For the alarm file, we can use gedit. The command will be sudo gedit alert, then press enter to open the alert file in gedit.
Click anywhere inside the alert file, then use the keyboard shortcut to select all, ctrl + a . The text editor should fill up blue, meaning that all the text is selected.
Press the Deleted button on the keyboard, everything will be gone.
Save (ctrl + s) and X out of the text editor window, and your back in the terminal.
Deactivate/comment on the old rule.
Open the rule file with the command, sudo gedit local.rules.
To Deactivate/comment out the rule, just put a # symbol at the beginning of the line.
Write a rule to detect failed FTP login attempts with “Administrator” username but a bad password or no password.
So this time we don’t need to change much just add to what we have there. We will change up the msg to reflex what what we are looking for, add fast_pattern, and add another content section with “Administrator”. So it should look like this, alert tcp any 21 <> any any (msg:"FTP Failed Admin Login-Bad or No Password"; content:"331 Password"; fast_pattern; content:"Administrator"; sid:100006; rev:1;).
Save (ctrl + s) and X out of the text editor window, and your back in the terminal.
What is the number of detected packets?
Time to run our rule against the ftp pcap that THM gave us. Just like in the previous task, the command is the same except the file at the end. The command is sudo snort -c local.rules -A full -l . -r ftp-png-gif.pcap, after typing this in, press enter and let Snort do it’s work.

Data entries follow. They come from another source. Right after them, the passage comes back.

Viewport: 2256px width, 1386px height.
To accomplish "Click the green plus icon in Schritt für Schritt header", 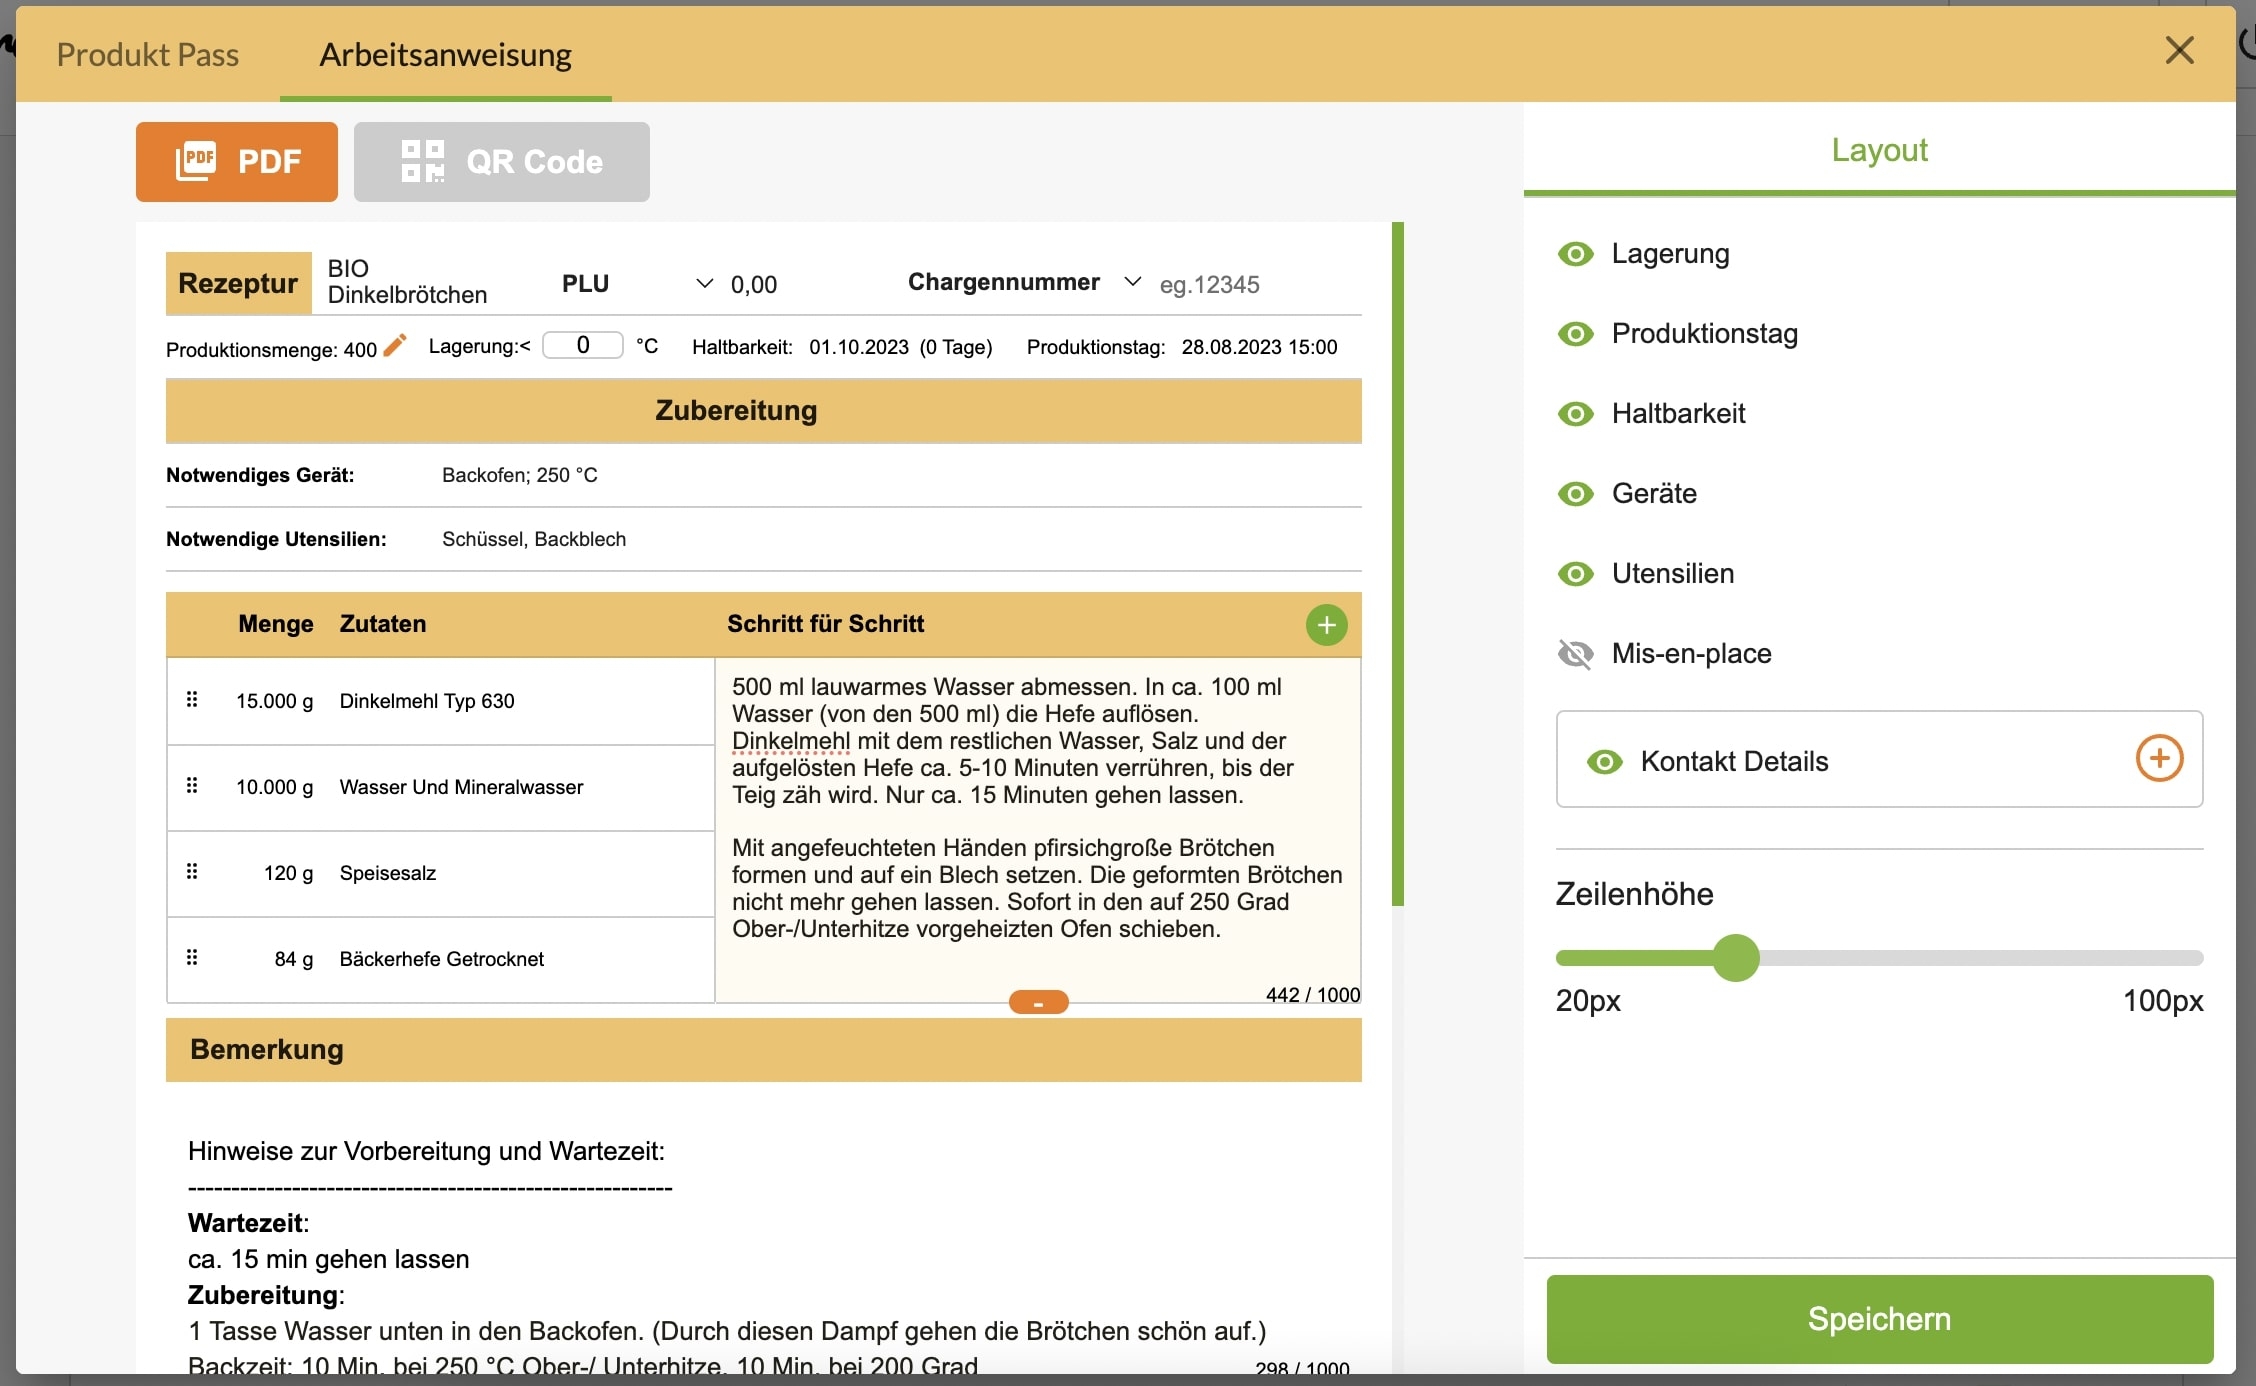I will (x=1326, y=625).
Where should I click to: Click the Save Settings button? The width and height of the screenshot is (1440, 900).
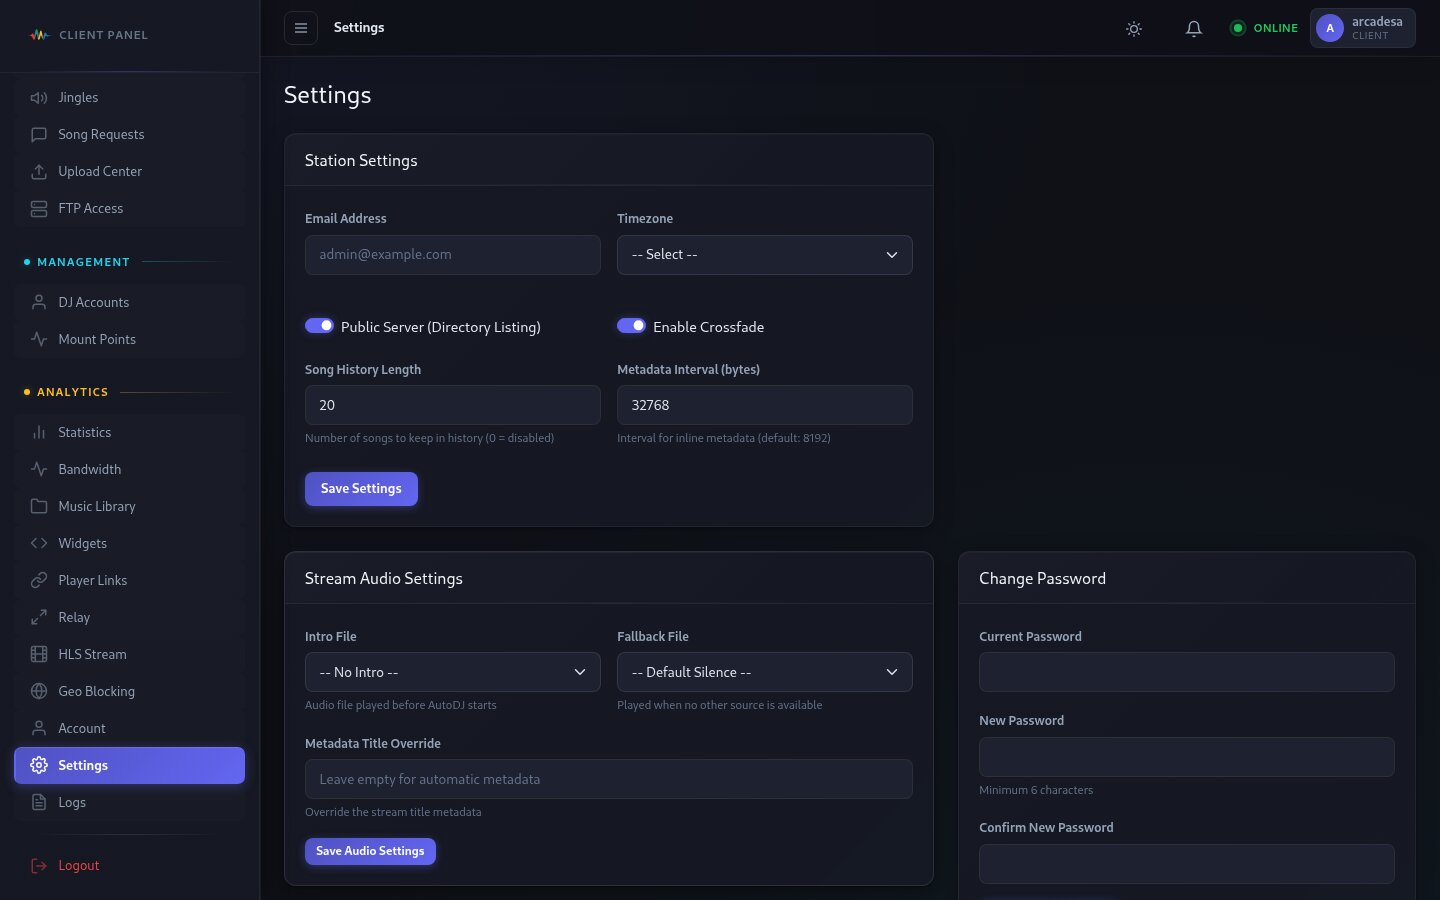tap(361, 488)
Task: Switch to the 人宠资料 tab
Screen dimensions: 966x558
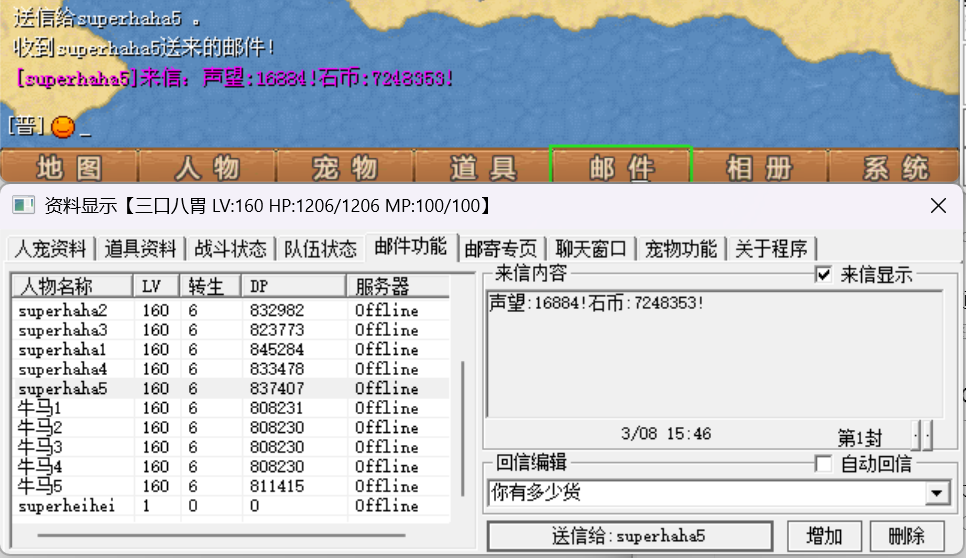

When Snort is done running, we can use the lscommand to view the contents of the current directory. As we can see, we have our alert and log file now.
Let’s take a look at the log file with the command, sudo snort -r snort.log.1671740806, and press enter for snort to read and output it to the terminal.
When snort is done outputting the log file, you will see Total, if you look to the right in the Total row you will see a number. This number is the answer to the question. Type this answer into the TryHackMe answer field, then click submit.
Answer: 7
You have finished these tasks, and can now move onto Task 4 Writing IDS Rules (PNG) & Task 5 Writing IDS Rules (Torrent Metafile).